Exercise requirements: Would you retype, word for word, the line with "Task: Click the gears settings icon" and each line after it to the end of the entries below, leaving the pictures out?

Data shown:
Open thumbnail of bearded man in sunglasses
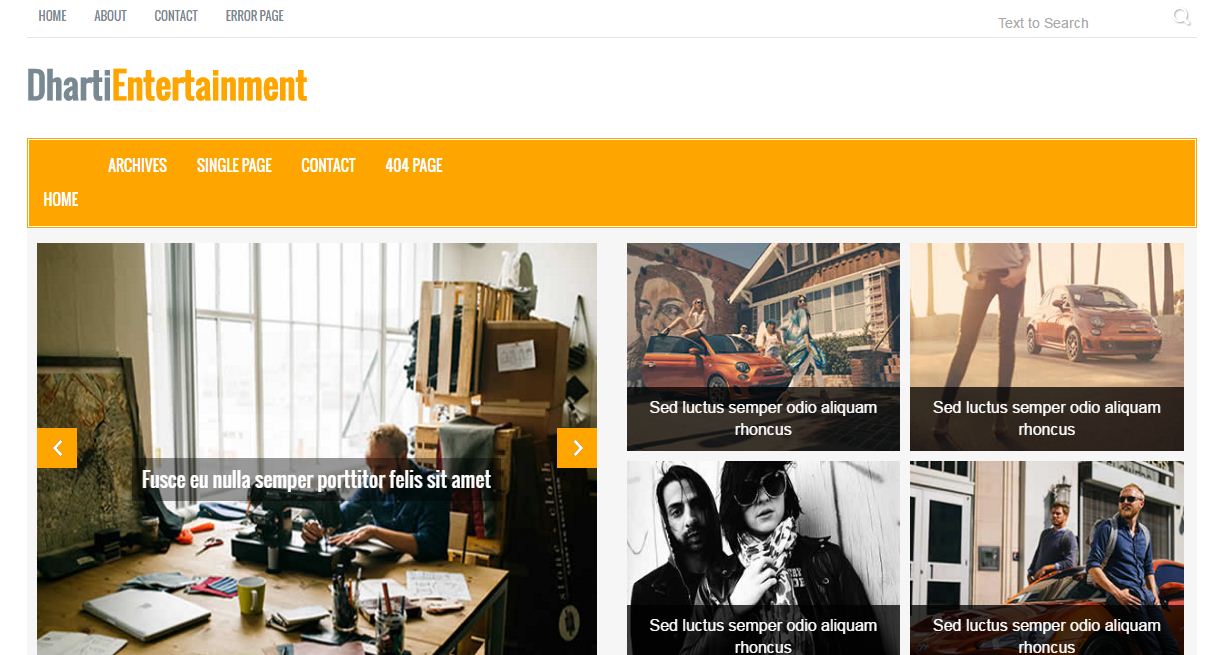1229x655 pixels. [1047, 558]

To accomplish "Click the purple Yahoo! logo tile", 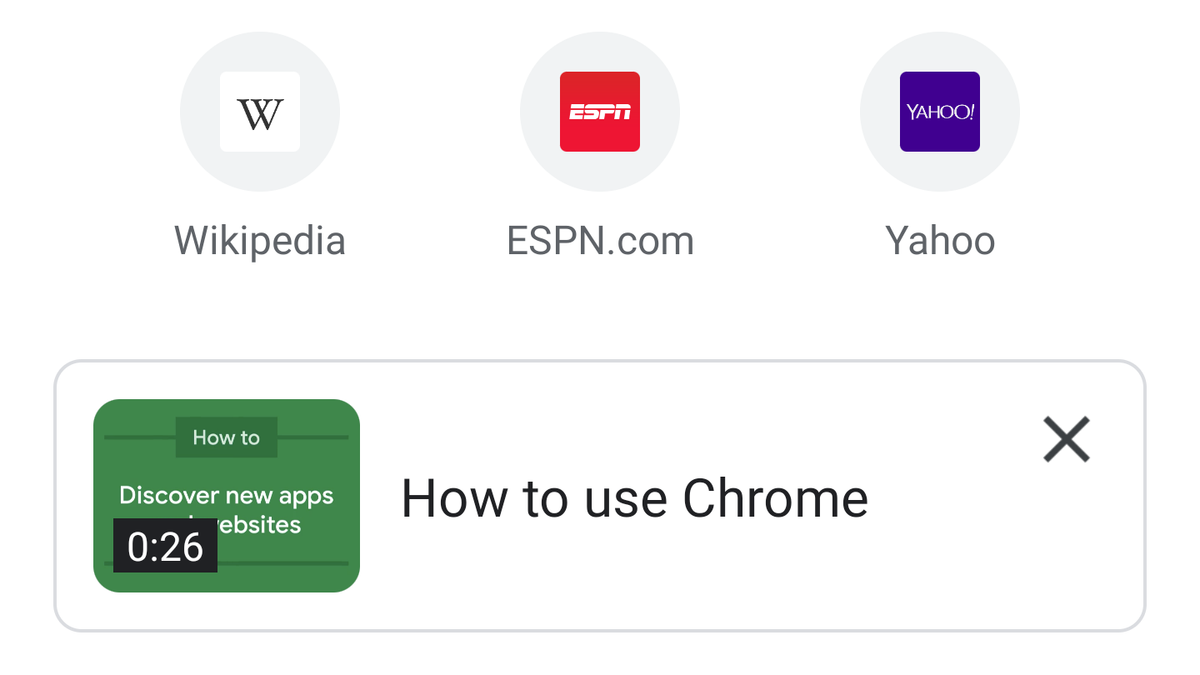I will pos(940,112).
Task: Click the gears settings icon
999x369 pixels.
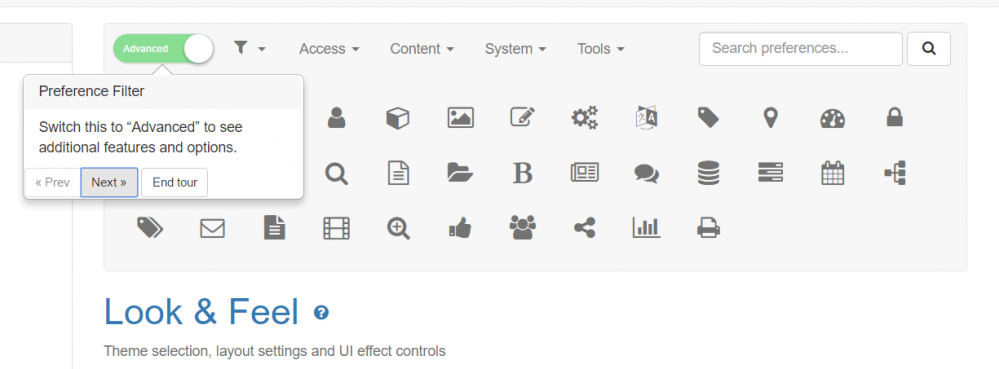Action: (584, 118)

Solution for this problem:
Task: Click the gears settings icon
999x369 pixels.
Action: (584, 118)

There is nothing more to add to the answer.